▸ THE PROBLEM
Print word for word the first line of the records below and every following line through the one containing "Click the Warnings"; print nothing else.

EXERCISE DATA section start

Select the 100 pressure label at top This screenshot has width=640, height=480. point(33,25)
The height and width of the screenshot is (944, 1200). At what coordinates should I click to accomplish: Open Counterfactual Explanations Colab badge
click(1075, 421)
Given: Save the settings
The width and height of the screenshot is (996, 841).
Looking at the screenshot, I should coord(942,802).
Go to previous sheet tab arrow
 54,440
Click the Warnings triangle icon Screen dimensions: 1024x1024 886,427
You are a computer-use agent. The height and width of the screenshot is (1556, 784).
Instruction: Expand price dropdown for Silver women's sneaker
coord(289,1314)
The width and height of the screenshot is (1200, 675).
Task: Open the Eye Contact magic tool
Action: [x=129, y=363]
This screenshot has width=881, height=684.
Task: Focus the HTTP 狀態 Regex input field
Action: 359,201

EXERCISE DATA section end

▸ YOUR RESPONSE
Select the 100 pressure label at top This screenshot has width=640, height=480. point(33,25)
The height and width of the screenshot is (944, 1200). At what coordinates should I click to accomplish: Open Counterfactual Explanations Colab badge
click(1075, 421)
Given: Save the settings
The width and height of the screenshot is (996, 841).
Looking at the screenshot, I should coord(942,802).
Go to previous sheet tab arrow
 54,440
Click the Warnings triangle icon Screen dimensions: 1024x1024 886,427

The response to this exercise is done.